*** Block opens ***

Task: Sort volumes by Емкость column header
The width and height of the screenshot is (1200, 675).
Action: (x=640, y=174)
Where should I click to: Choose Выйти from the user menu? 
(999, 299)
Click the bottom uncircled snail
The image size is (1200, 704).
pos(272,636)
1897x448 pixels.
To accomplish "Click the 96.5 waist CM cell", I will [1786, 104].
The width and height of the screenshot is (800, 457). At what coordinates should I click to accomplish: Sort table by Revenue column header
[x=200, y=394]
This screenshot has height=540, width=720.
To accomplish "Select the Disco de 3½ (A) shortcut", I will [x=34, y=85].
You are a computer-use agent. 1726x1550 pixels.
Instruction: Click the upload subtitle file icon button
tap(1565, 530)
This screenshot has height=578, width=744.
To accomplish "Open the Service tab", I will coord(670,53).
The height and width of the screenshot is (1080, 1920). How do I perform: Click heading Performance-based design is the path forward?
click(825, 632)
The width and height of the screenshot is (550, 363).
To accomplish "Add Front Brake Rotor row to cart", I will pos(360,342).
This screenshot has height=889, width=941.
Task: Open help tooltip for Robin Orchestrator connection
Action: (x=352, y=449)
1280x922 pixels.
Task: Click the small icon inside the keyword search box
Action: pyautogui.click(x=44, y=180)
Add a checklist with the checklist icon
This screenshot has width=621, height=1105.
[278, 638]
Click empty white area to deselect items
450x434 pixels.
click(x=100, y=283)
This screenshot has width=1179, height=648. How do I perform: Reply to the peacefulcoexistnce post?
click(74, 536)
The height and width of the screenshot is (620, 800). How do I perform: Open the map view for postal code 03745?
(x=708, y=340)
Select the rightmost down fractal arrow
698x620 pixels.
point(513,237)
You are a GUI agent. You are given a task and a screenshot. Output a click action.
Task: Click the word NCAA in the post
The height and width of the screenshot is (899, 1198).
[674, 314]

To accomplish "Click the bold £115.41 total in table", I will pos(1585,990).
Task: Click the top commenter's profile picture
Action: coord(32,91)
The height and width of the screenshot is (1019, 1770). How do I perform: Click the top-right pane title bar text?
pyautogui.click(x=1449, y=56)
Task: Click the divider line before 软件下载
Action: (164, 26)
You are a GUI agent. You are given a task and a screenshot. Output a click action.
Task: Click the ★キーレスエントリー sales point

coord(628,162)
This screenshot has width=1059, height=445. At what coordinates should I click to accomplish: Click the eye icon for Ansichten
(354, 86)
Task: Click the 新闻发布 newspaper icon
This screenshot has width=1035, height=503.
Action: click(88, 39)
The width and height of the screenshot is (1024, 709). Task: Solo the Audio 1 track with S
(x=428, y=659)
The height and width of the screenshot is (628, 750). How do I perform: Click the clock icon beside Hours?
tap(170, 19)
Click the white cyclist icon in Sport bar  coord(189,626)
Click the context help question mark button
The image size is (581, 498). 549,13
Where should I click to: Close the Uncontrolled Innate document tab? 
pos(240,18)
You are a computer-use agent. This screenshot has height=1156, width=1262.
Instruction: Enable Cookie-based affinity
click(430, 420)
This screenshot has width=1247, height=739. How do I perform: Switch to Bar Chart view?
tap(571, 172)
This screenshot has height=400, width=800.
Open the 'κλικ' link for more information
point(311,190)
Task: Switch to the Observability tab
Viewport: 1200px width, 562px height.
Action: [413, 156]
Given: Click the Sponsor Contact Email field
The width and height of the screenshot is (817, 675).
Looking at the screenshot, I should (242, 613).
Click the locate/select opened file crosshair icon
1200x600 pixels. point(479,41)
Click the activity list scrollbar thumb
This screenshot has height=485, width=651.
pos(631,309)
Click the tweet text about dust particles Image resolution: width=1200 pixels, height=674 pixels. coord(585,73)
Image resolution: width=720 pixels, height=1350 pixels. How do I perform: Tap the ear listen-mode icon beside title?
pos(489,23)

*** Block closes ***

WHAT TO DO: Copy out exactly the lines from the line with "Click the tweet" to the end of the listing, including both of those lines, and give nothing else.

SOLUTION TO THE PROBLEM:
Click the tweet text about dust particles Image resolution: width=1200 pixels, height=674 pixels. coord(585,73)
Image resolution: width=720 pixels, height=1350 pixels. How do I perform: Tap the ear listen-mode icon beside title?
pos(489,23)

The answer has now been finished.